La conoscenza della cybersecurity tra le competenze più richieste

Le competenze invecchiano rapidamente e il cambiamento tecnologico costringe tutti a utilizzare strumenti e metodi sempre nuovi. Per questo diventa indispensabile aggiornarsi e acquisire nuove competenze. Chi non riesce ad adattarsi rischia di limitare le proprie opportunità di crescita professionale a meno che non ricorra a percorsi di formazione specializzata (reskilling e upskilling).
“In un mercato del lavoro caratterizzato dall’integrazione massiccia dell’Intelligenza Artificiale e da modelli organizzativi ibridi, il concetto di employability non indica più soltanto cosa sa fare oggi un lavoratore, ma la sua capacità di evolvere domani. Il valore di un profilo professionale si misura sempre più nell’equilibrio tra hard skills tecnologiche e power skills umane”, spiega Donatella Giovanetti, Senior Client Partner di LHH, società parte del Gruppo Adecco – specializzata in servizi di consulenza HR e gestione del talento lungo l’intero talent journey.
“Tra le competenze più richieste dalle aziende rientrano: la capacità di interpretare i KPI e di prendere decisioni basate sui dati, indipendentemente dal settore, dal marketing alle risorse umane; la conoscenza della cybersecurity: con il lavoro da remoto e in cloud, la protezione dei dati è diventata una responsabilità di ogni dipendente, non solo dell’IT. Inoltre, con l’abbondanza di contenuti generati dall’IA, saper filtrare le informazioni, verificarne l’accuratezza e valutare gli scenari in modo critico sono competenze molto richieste dalle aziende. Con Internet of Things (Iot) il perimetro aziendale è ‘esploso’: non c’è più un unico ufficio da proteggere, ma migliaia di punti di accesso che richiedono competenze specifiche per essere messi in sicurezza. Il settore della cybersecurity sta dunque offrendo opportunità lavorative estremamente interessanti con stipendi in media più alti rispetto ad altri ambiti IT e con opportunità di carriera”, aggiunge Giovanetti.

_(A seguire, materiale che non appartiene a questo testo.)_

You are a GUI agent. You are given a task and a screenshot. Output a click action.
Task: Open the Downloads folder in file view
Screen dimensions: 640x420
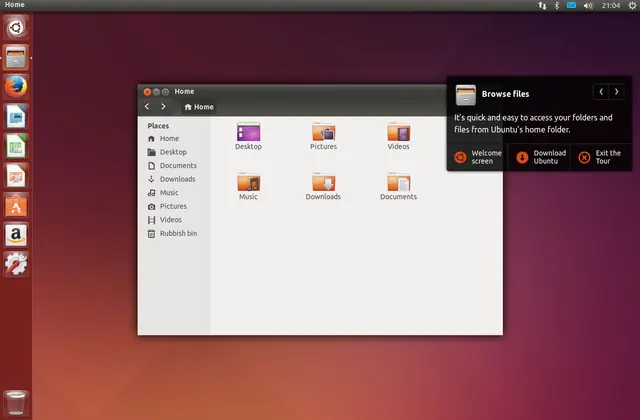click(x=323, y=183)
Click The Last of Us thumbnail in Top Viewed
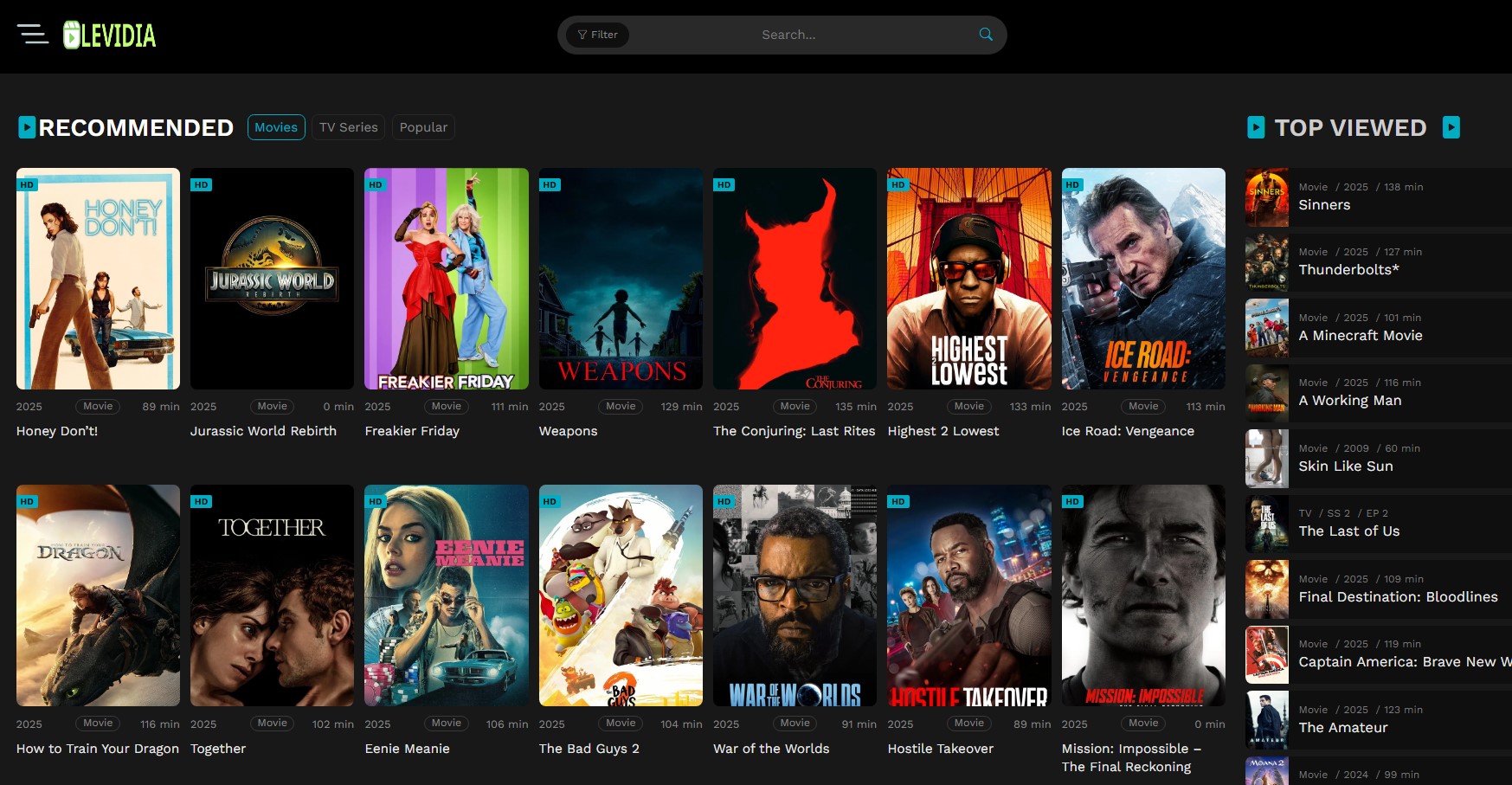1512x785 pixels. click(x=1266, y=524)
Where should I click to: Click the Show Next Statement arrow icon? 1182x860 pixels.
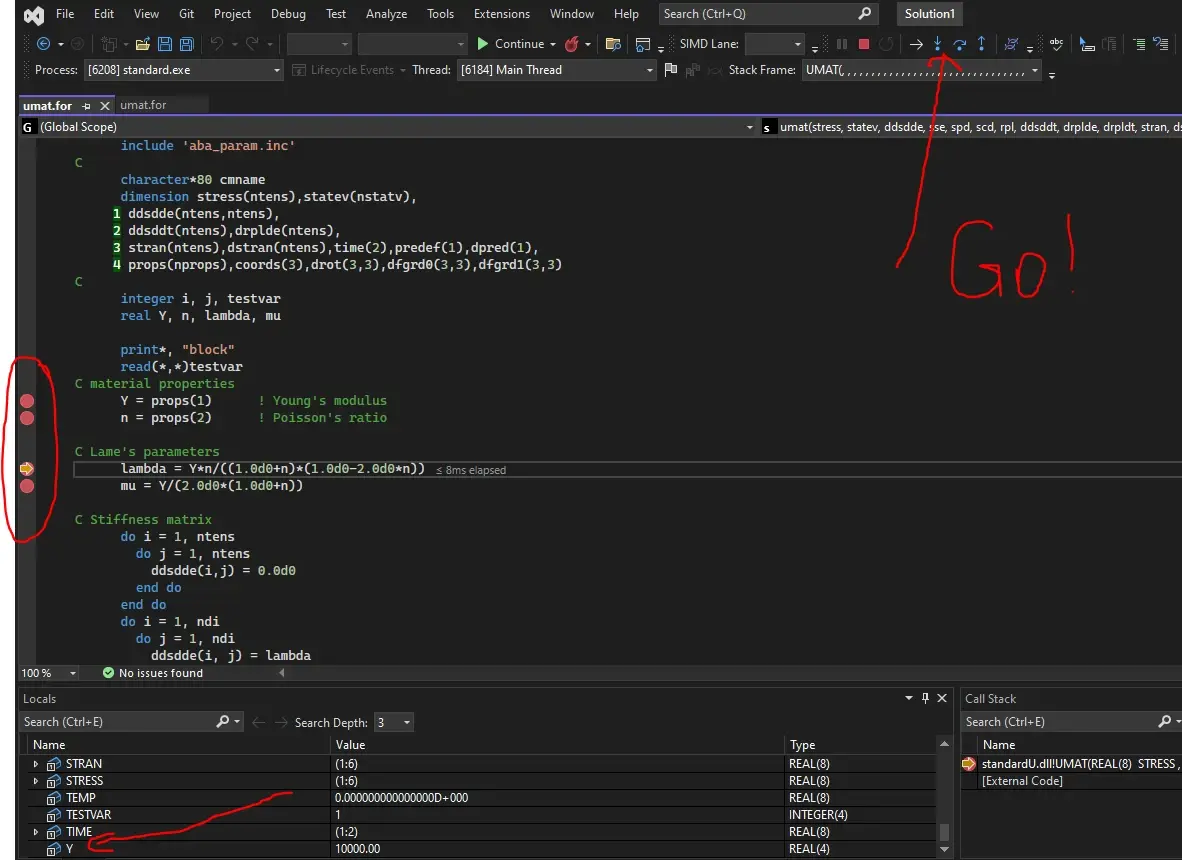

Nella sesta edizione del report Global Workforce of the Future 2025 di The Adecco Group sono stati intervistati 37.500 dipendenti in 31 paesi e 21 settori per esplorare la visione dei lavoratori su IA, riprogettazione del lavoro e aspettative di carriera. I risultati evidenziano che l’IA amplia le capacità dei lavoratori: quasi tre quarti riferiscono che l’IA ha già cambiato, o cambierà presto, le competenze e le attività richieste nei loro ruoli. Dal report emerge inoltre che, sebbene il 76% preveda che l’IA creerà nuovi posti di lavoro e il 70% si aspetti una riprogettazione delle mansioni, il 23% teme la perdita della propria occupazione. I lavoratori sembrano accogliere con grande favore i cambiamenti introdotti dall’intelligenza artificiale: il 77% dichiara che l’IA ha permesso loro di svolgere compiti che prima non erano in grado di portare a termine senza l’accesso a questa tecnologia. Questo è un dato positivo, poiché quasi i tre quarti affermano che l’IA ha già cambiato – o si aspettano che cambi – le attività che svolgono e le competenze richieste per il loro ruolo. Ancora una volta, il 77% dei lavoratori ribadisce che l’intelligenza artificiale consente loro di eseguire task che prima, senza di essa, sarebbero stati impossibili.